Page extract:
________________

# NumPy Overview

Here we present a brief intro to NumPy. As pandas is built upon numpy, we exclude many operations of numpy here as those operation will be handle with pandas.

NumPy is one of the most widely-used powerful python libraries. NumPy (and Pandas) are fundamental Python libraries that provide essential tools for data manipulation, analysis and mathematical operations. Here we will briefly discuss about the common functions of this library. 

NumPy is a numerical library and contains multi-dimensional arrays and matrices. This library offers a large number of mathematical, algebraic, and transformation functions. 


## NumPy Arrays

There are a large number of NumPy data types. A frequently used data type is `n-dimensional array`, which is a grid of values, **all of the same type**, and is indexed by a tuple of nonnegative integers. 

We can create difference arrays by using the `array` function or other built-in functions. The code below shows how to create 1-D array (i.e., vector) and 2-D array (i.e matrix) as well as inpect the arrays. 

In [3]:
import numpy as np 

# 1-D array

a = np.array([1, 2, 3])   # Create: Create a rank 1 array
print(type(a))            # Type: Prints "<class 'numpy.ndarray'>"
print(a.shape)            # Shape: Prints "(3,)"
print(a[0], a[1], a[2])   # Access elements: Prints "1 2 3"
a[0] = 5                  # Updates: Change an element of the array
print(a)                  # Prints "[5, 2, 3]"

# 1-D array
b = np.array([[1,2,3],[4,5,6]])    # Create a rank 2 array
print(b.shape)                     # Prints "(2, 3)"

________________

Collected material:
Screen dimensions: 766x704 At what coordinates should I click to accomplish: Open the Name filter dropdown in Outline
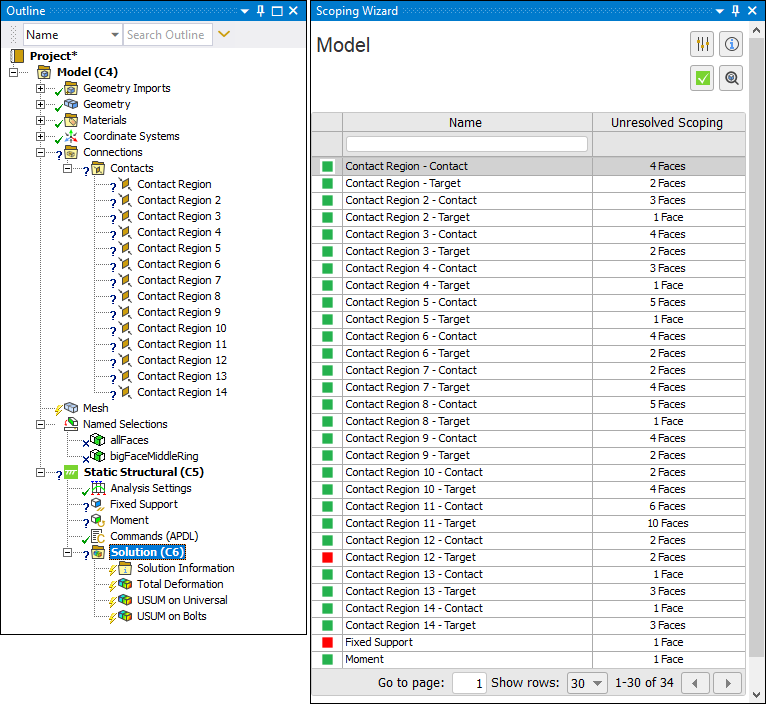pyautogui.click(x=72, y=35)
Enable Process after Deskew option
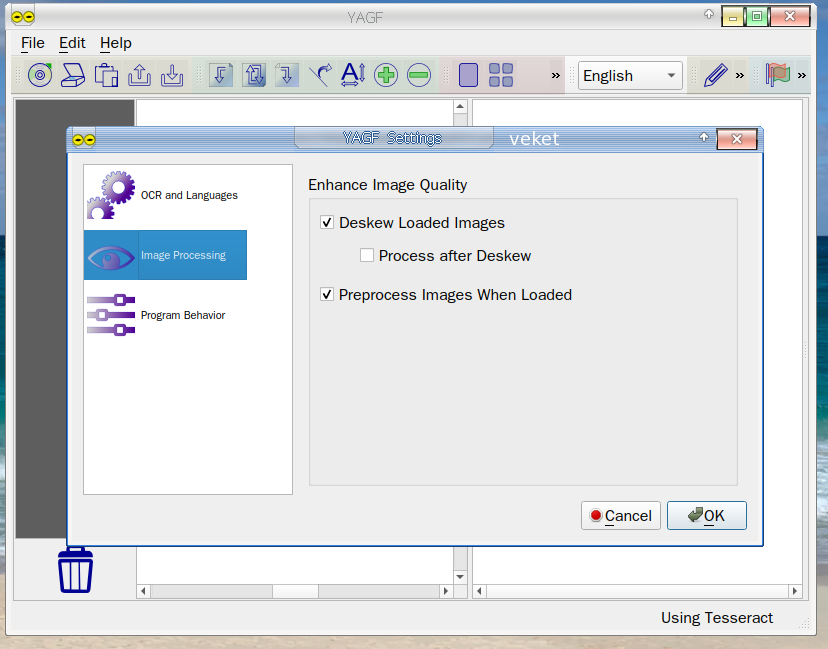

________________

Problems:
1. Could you summarize the NumPy overview in two sentences?
2. Can you transcribe the part of the NumPy overview that opens with the words containing "NumPy is one" and closes with "of this library."?

Answers for this exercise:
1. NumPy is a widely used numerical Python library that provides multi-dimensional arrays and matrices and many mathematical, algebraic, and transformation functions, and the overview is brief because pandas is built on NumPy and handles many of its operations. A frequently used NumPy type is the n-dimensional array, a grid of values of the same type indexed by a tuple of nonnegative integers, and the sample code creates a rank 1 and a rank 2 array with the `array` function, printing their type and shape and accessing and updating elements.

2.
NumPy is one of the most widely-used powerful python libraries. NumPy (and Pandas) are fundamental Python libraries that provide essential tools for data manipulation, analysis and mathematical operations. Here we will briefly discuss about the common functions of this library.